O mercado brasileiro de soja teve uma segunda-feira (21) de preços de estáveis a mais baixos. Os referenciais para a formação das cotações no Brasil – Bolsa de Chicago e dólar – caminharam em direções opostas. Enquanto a Bolsa de Chicago para a soja teve ganhos, o dólar caiu forte. A moeda norte-americana perdeu o suporte de R$ 5,00 e pressionou as cotações no país. O físico apresentou poucos negócios, com lotes bem pontuais movimentados, apenas por necessidades.


– Passo Fundo (RS): a saca de 60 quilos caiu de R$ 209,00 para R$ 207,00

– Região das Missões: a cotação recuou de R$ 208,00 para R$ 206,00

– Porto de Rio Grande: o preço caiu de R$ 213,00 para R$ 210,00

– Cascavel (PR): o preço baixou de R$ 200,00 para R$ 199,00

– Porto de Paranaguá (PR): a saca caiu de R$ 205,00 para R$ 203,00

– Rondonópolis (MT): a saca baixou de R$ 188,00 para R$ 186,00

– Dourados (MS): a cotação recuou de R$ 193,00 para R$ 190,00

– Rio Verde (GO): a saca se manteve em R$ 184,00

Soja em Chicago

Os contratos futuros da soja negociados na Bolsa de Mercadorias de Chicago (CBOT) fecharam a segunda-feira com preços firmes. O mercado seguiu o desempenho de outras commodities, principalmente petróleo e grão vizinhos, em meio aos temores de continuidade por um longo tempo do conflito no Mar do Norte, prejudicando o abastecimento global.


Sinais de demanda firme e a adoção de retenciones na Argentina completaram o quadro positivo. As importações de soja dos Estados Unidos pela China caíram nos primeiros dois meses de 2022 ante o ano anterior. Já as compras de produto do Brasil pela China dispararam no período ante o mesmo momento de 2021.


A China, maior compradora mundial de soja, trouxe 3,51 milhões de toneladas da oleaginosa do Brasil nos dois primeiros meses de 2022, ganho de 241% ante as 1,03 milhão de toneladas no ano anterior, segundo a Administração Geral da Alfândega.


Dos Estados Unidos, a China adquiriu 10,04 milhões de toneladas no ano, queda de 16% ante as 11,9 milhões de toneladas do ano anterior.

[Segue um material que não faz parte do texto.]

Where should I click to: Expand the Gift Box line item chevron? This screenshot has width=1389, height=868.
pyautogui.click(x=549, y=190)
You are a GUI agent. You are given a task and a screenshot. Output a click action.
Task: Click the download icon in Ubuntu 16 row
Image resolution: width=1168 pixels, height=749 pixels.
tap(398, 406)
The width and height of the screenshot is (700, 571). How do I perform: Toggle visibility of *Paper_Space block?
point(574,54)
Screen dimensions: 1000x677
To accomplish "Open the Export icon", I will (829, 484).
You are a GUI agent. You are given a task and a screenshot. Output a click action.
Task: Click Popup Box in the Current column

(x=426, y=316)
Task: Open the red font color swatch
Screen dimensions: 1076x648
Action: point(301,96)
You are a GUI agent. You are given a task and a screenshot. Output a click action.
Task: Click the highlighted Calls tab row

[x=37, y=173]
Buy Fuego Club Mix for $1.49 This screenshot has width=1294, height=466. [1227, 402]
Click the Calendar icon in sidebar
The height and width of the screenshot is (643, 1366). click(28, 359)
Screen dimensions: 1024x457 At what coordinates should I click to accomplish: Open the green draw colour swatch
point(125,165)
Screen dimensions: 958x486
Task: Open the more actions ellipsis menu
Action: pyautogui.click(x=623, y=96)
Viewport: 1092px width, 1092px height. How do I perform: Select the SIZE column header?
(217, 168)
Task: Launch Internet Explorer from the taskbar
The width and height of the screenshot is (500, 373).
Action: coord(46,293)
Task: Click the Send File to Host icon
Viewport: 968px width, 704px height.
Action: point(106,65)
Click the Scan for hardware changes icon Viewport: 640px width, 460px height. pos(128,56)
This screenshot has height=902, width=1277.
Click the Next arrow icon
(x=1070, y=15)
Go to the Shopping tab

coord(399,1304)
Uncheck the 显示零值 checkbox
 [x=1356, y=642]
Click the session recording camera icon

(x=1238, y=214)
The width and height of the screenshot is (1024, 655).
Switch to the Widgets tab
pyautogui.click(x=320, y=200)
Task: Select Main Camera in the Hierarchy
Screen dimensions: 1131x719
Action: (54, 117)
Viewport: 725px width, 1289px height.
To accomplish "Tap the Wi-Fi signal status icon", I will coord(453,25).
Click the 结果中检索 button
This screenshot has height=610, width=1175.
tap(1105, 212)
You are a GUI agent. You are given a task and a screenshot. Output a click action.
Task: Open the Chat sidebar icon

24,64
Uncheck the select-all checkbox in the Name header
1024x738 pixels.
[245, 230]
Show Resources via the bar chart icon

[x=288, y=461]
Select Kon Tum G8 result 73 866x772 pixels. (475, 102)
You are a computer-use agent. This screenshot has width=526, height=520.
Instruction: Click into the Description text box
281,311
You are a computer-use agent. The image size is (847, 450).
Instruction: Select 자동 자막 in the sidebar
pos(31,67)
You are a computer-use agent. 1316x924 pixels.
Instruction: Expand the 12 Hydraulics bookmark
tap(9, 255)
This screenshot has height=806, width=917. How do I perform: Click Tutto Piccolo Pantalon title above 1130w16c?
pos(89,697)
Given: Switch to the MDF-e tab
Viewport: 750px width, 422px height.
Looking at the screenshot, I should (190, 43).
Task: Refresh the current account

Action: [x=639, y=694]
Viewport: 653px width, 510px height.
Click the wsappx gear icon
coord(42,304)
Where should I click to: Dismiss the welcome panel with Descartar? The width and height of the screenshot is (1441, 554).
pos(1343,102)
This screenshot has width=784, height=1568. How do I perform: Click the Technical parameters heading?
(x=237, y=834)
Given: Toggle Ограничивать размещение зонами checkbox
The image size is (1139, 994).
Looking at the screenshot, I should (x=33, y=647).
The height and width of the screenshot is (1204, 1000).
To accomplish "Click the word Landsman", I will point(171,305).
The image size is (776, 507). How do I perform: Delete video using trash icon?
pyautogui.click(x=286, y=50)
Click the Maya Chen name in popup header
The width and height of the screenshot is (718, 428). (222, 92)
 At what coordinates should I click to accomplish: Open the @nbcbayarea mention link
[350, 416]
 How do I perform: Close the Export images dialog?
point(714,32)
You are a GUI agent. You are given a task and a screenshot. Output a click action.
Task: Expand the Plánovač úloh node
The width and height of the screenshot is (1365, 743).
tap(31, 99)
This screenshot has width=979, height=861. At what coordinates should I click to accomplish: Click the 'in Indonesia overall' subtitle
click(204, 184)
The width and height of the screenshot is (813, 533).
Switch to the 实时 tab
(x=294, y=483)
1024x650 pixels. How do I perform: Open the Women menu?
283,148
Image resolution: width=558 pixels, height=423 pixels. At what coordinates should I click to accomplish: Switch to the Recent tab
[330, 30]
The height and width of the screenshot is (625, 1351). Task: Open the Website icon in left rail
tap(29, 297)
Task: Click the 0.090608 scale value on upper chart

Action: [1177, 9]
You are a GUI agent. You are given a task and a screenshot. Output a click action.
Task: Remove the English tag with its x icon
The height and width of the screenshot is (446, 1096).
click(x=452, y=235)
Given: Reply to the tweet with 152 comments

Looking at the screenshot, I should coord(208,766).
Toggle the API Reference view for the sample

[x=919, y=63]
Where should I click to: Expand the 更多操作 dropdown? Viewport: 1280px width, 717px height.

As inspeções de exportação norte-americana de soja chegaram a 544.986 toneladas na semana encerrada no dia 17 de março, conforme relatório semanal divulgado pelo Departamento de Agricultura dos Estados Unidos (USDA). O mercado apostava 675 milhões de toneladas.


O ministro da Agricultura da Argentina, Julián Domínguez, oficializou a criação do Fundo do Trigo e o aumento de 2% nas retenções para farelo e óleo de soja e 1% para biodiesel até 31 de dezembro, em linha com as novas políticas do governo Alberto Fernández para combater a inflação de preços.


Em conferência, o chefe da Agricultura explicou que está estabelecida a suspensão temporária do diferencial de 2% das tarifas de exportação de farelo de soja e óleo, para que elas voltem de 31% para 33%. Enquanto o aumento das tarifas de exportação de biodiesel aumentará em 1% e passará de 29%

para 30%.


Os contratos da soja em grão com entrega em maio fecharam com alta de 23,00 centavo de dólar por bushel ou 1,37% a US$ 16,91 por bushel. A posição julho teve cotação de US$ 16,72 1/4 por bushel, com ganho de 26,50 centavo ou 1,61%.


Nos subprodutos, a posição maio do farelo fechou com alta de US$ 4,30 ou 0,9% a US$ 481,30 por tonelada. No óleo, os contratos com vencimento em maio fecharam a 73,71 centavos de dólar, com alta de 1,42 centavos ou 1,96%.


Câmbio

O dólar comercial encerrou a sessão em baixa de 1,45%, sendo negociado a R$ 4,9440 para venda e a R$ 4,9420 para compra. Durante o dia, a moeda norte-americana oscilou entre a mínima de R$ 4,9310 e a máxima de R$ 5,0300.